Стиль высокого профессионализма Свердлин органически усвоил еще годы учения. ‹…›.
Принцип, ставший для Свердлина в конце концов основополагающим: актер должен иметь право участвовать в создании художественного целого спектакля или фильма — с начала и до конца общей работы. Без этого — мягко, но настойчиво доказывал Свердлин режиссерам — не может быть актера-художника, возможен лишь актер-ремесленник. Ведя переговоры с кинорежиссерами о своем участии в фильме, он обычно оговаривал право обсуждать сценарий в целом (а не только предложенную роль), право заменить один эпизод другим, если при монтаже произошли какие-либо изменения, право привести свою роль в художественное соответствие с архитектурой целого. При всей своей деликатности и скромности он требовал, настаивал, убеждал: актер не объект для съемок, даже не режиссер своей роли — он должен быть равноправным участником всего замысла. Свердлин утверждал творческое полноправие актера, достоинство артиста-художника, решающего сознательно, аналитично, «инженерно» те же задачи, что и авторы спектакля или фильма. Веру в такое назначение актера, будь он мастером театра или кино, воспитала в нем его юность. ‹…›.
Каждый спектакль становился для Свердлина напряженным психологическим опытом. Я не раз бывал у него за кулисами в Театре имени Вахтангова, потом в Театре имени Маяковского и с интересом наблюдал, как он готовится к выходу на сцену. Он был сосредоточен, немногословен, сдержан и все-таки заметно было, что он охвачен глубинным волнением, ищет способ владеть своими эмоциями, «включать» или «выключать» их по своему желанию.
Его интересовала психотехника восточного театра. Сложные и самые простые секреты поведения на сцене. Однажды за кулисами он продемонстрировал мне, как может актер овладеть вниманием зрителя.
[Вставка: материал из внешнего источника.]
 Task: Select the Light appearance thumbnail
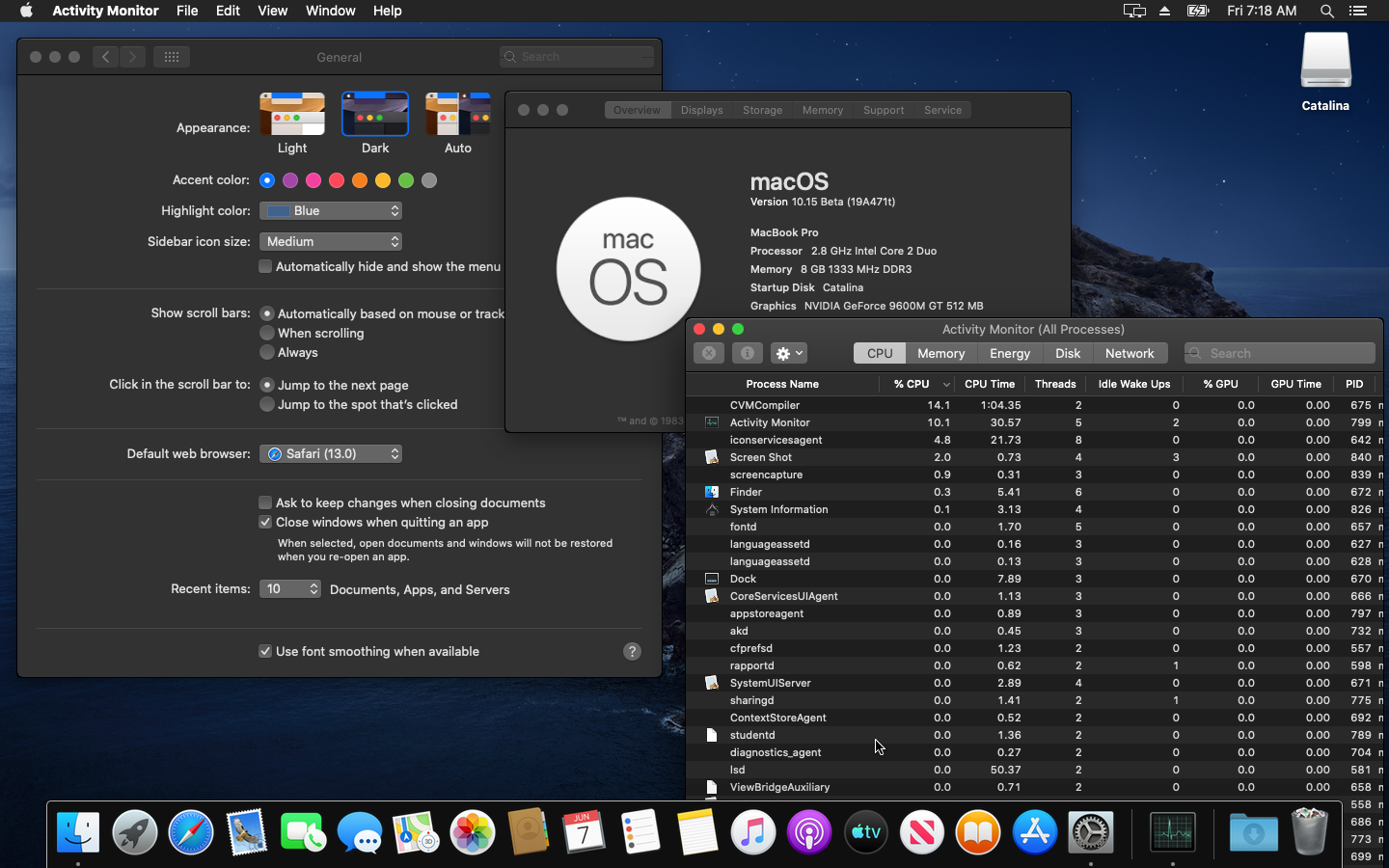click(x=292, y=115)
Это было похоже на фокус.
— Смотри-ка! — сказал он решительно, тоном экспериментатора, и стал внимательно рассматривать свою руку, словно ожидая от нее какого-то самостоятельного поступка. Это было смешно и все-таки заставило и меня, единственного зрителя, предельно сосредоточиться. Я испытал нечто вроде мгновенного гипноза, хотя настроен был отшутиться.
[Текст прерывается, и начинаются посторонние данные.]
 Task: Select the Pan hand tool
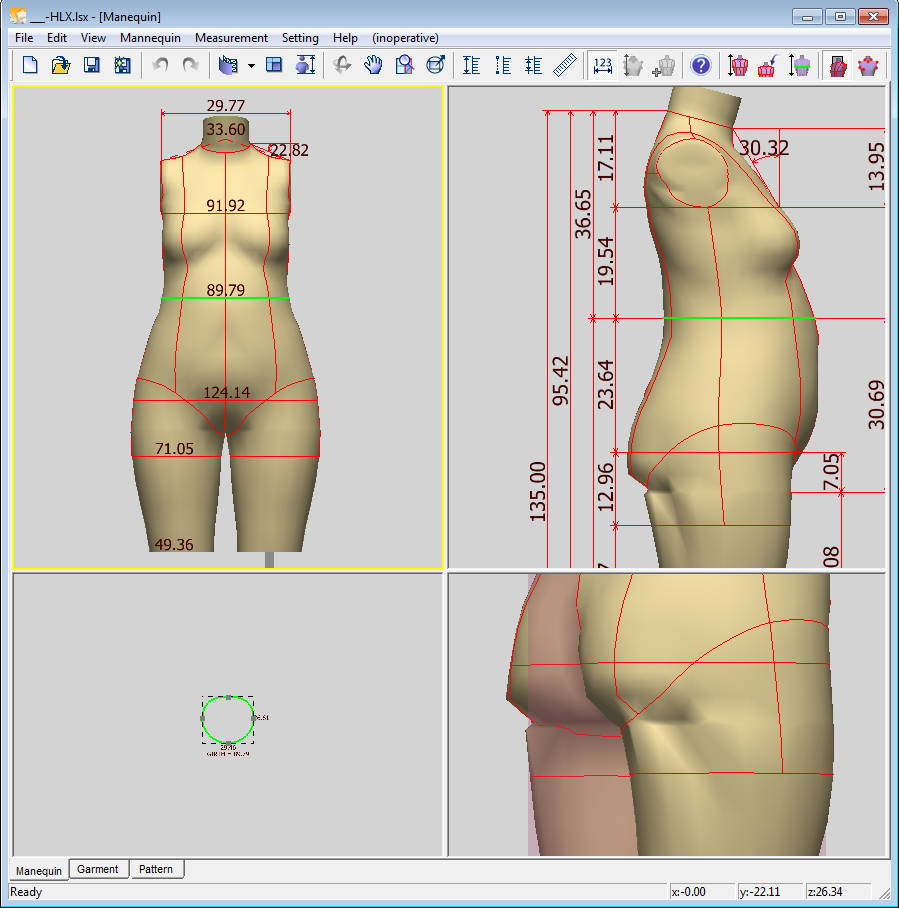pyautogui.click(x=373, y=66)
Выйдя из роли психолога-экспериментатора, Свердлин с улыбкой посмотрел на меня:
— Ну как? Мог ты оторваться? Этому я научился у одного японского актера. Он заставил меня сосредоточиться, потому что предельно сосредоточился сам. То есть играл в «тайну» с самим собой.
Через месяц или два я увидел его в роли, центральное место в которой занимало долгое раздумье героя. Сцена погружалась в полутьму, в театре воцарялась немыслимо долгая тишина, зал как завороженный следил за Свердлиным, а он медленно убирал со стола книги и бумаги, гасил лишний свет, садился в глубокое кресло и думал, думал. Старые театралы говорили, что еще ни одному актеру не удавалось держать такую долгую, чуть ли не семиминутную паузу.
В антракте я зашел к Льву Наумовичу.
— Ты действуешь так же, как в том «японском» этюде?
— Может быть! улыбнулся Свердлин. ‹…›.
Художественную силу Свердлина невозможно объяснить до конца аналитически. ‹…›. Вглядитесь в глаза циничного японского офицера-оккупанта, неистово жадного кулака-чукчи, восточного мудреца, гордого монгольского воина-революционера, добродушного рубахи-парня военного корреспондента — можете ли вы представить себе, что это одни и те же глаза?
Глаза, как известно, не загримируешь. У Свердлина они изменялись изнутри. Чем это можно объяснить? Чудом. Больше ничем.
Варшавский Я. Понять все до конца... // Лев Свердлин: Статьи. Воспоминания. М.: Искусство, 1979.